### WORK TO COMPLETE
Locate each line in the items below that contains the word "Point" and copy those lines out.

### Items from a data source
....................

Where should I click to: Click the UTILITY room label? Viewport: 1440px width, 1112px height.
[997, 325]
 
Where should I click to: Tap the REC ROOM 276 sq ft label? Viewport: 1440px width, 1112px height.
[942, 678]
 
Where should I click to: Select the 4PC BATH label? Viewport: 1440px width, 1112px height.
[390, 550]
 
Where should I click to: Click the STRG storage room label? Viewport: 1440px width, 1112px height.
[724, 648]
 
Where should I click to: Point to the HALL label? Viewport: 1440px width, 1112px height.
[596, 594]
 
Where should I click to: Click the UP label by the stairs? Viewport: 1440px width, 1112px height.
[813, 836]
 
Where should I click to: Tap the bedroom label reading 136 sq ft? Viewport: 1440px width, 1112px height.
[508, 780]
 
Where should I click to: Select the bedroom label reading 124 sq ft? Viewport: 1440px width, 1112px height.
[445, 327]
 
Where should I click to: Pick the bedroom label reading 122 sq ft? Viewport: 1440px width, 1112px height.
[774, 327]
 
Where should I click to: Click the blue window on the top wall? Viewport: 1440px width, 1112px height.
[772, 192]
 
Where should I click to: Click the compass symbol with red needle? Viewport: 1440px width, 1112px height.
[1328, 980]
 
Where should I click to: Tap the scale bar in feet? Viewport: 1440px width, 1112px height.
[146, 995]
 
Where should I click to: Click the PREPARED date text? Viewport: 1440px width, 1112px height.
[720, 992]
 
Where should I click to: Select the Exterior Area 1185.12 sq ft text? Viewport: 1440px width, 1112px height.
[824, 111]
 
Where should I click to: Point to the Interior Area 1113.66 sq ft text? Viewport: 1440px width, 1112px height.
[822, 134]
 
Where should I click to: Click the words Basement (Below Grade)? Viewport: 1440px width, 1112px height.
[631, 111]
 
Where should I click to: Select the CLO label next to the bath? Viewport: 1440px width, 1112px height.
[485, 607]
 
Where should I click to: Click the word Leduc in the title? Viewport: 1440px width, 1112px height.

....................

### FINISHED EXERCISE
Where should I click to: Point to the HALL label? Viewport: 1440px width, 1112px height.
Where should I click to: Point to the Interior Area 1113.66 sq ft text? Viewport: 1440px width, 1112px height.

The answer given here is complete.